Ibrahim specialized in the then-unfashionable field of mobile communications and did some pioneering work in the reuse of radio frequencies and control of radio waves. After transitioning from academia to business, he spent a frustrating tenure with British Telecom (BT) as the technical director of Cellnet (now O2).

After leaving BT, Ibrahim formed MSI (Mobile Systems International), designing technical specifications for operators. Even here he set a precedent and in a pre-share-owning culture, the employees of MSI held 30 percent of the stock when it was sold to Marconi for $916 million in early 2000. Similarly when his next company, Celtel, was sold for $3.4 billion in 2004, the staff shared $500 million, and 100 people, most of them African, became millionaires.

Now his latest venture, under the aegis of the Mo Ibrahim Foundation (MIF), which was established in 2006, entails nothing less than the rebranding of Africa by supporting good governance and exceptional leadership on the African continent. The foundation, through its work, is both shining the light on critical issues confronting Africa and offering Africans the enabling levers that can help transform the potential and the promise of the continent.

Africa is blessed with an abundance of resources, both natural and human. The governance challenge is to harness these resources to transform the living standards of people across the continent. Failure of governance and leadership is largely responsible for the dismal scenario that blunts and corrodes Africa’s potential.

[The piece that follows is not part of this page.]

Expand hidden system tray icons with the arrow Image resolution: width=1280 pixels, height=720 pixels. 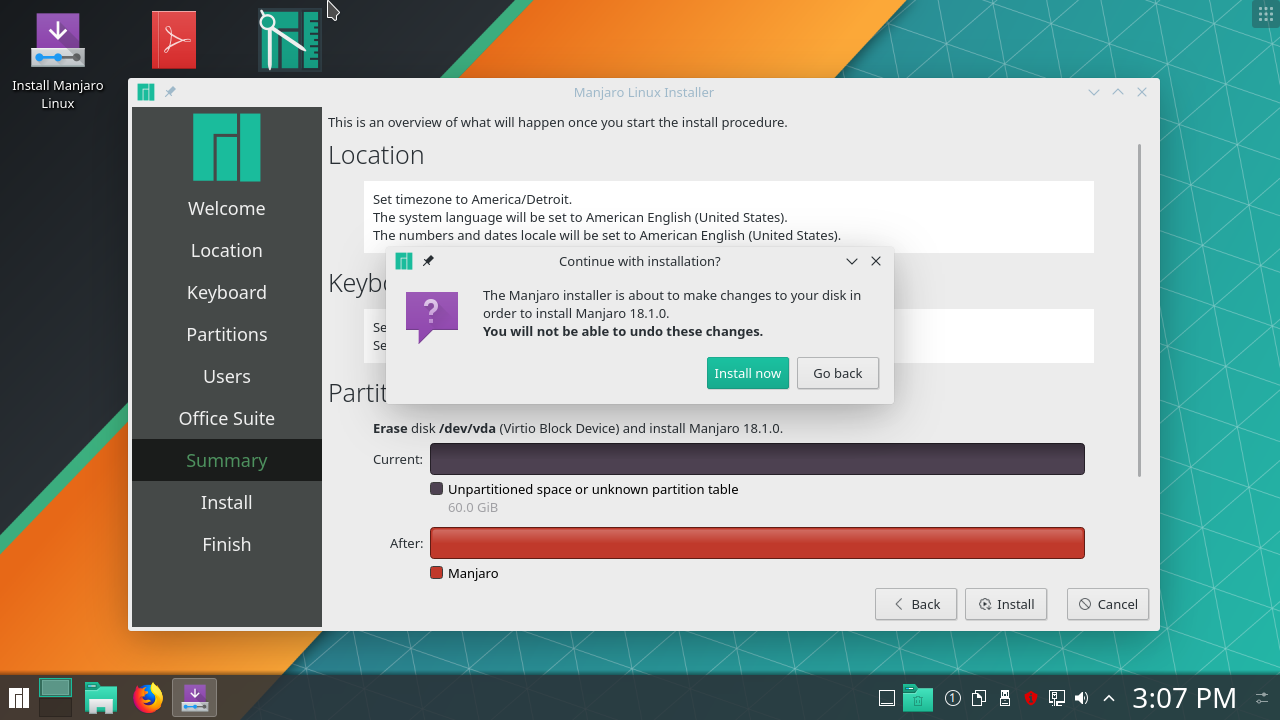tap(1108, 698)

A paradigmatic shift in the social ethos of the continent can only happen when leaders shape the way in crafting new political narratives, underpinned by socially inclusive, sustainable and people centric themes. MIF celebrates the ideals of leadership through the $5 million Ibrahim Prize for Achievement in African Leadership. The prize is awarded to an African executive head of state or government who has been elected democratically and leaves office within the constitutionally mandated term.

The past laureates such as Joaquim Chissano, (Mozambique), Festus Mogae (Botswana) and Nelson Mandela (South Africa) embody the desired expression of leadership that promises to ameliorate Africa’s afflictions and address its formidable challenges. To dissolve the feelings of indifference and cynicism that exist in and about Africa, the continent needs heroes who exemplify enlightened and dedicated leadership, responsive to the needs of every single individual within their jurisdiction.

Of course it would be foolhardy to confuse the prize as putting a price on good leadership. The symbolic intent of the prize in drawing attention and eliciting responses of the people can be instrumental in demanding enduring and consistent responses from the leaders. As Mo Ibrahim’s daughter, Hadeel, who is also the founding executive director of the Mo Ibrahim Foundation, says, “People respond partly to the notion of the prize, but also to Mo Ibrahim as someone who will get things done … and it is only fitting that he gives a prize for excellence, because he is consumed by the desire for excellence in all he does.”

However, there is a dearth of inspired leadership on the African continent, and this was manifested in the damning conclusion of the Mo Ibrahim Foundation Prize Committee when it, for 2013, declared that after reviewing a number of eligible candidates, “… none met the criteria needed to win this award.” Rather than diluting the prize for the sake of hollow continuity, the foundation has always chosen not to award the prize when it has been unable to find a candidate fulfilling its exacting criteria.

This unflinching refusal to compromise signals a rare integrity and helps uphold the exalted determinants of excellence in leadership and governance. Further, this can also serve to focus public scrutiny on the glaring vacuity of leadership confronting our societies and invite our collective energies to advance the pursuit.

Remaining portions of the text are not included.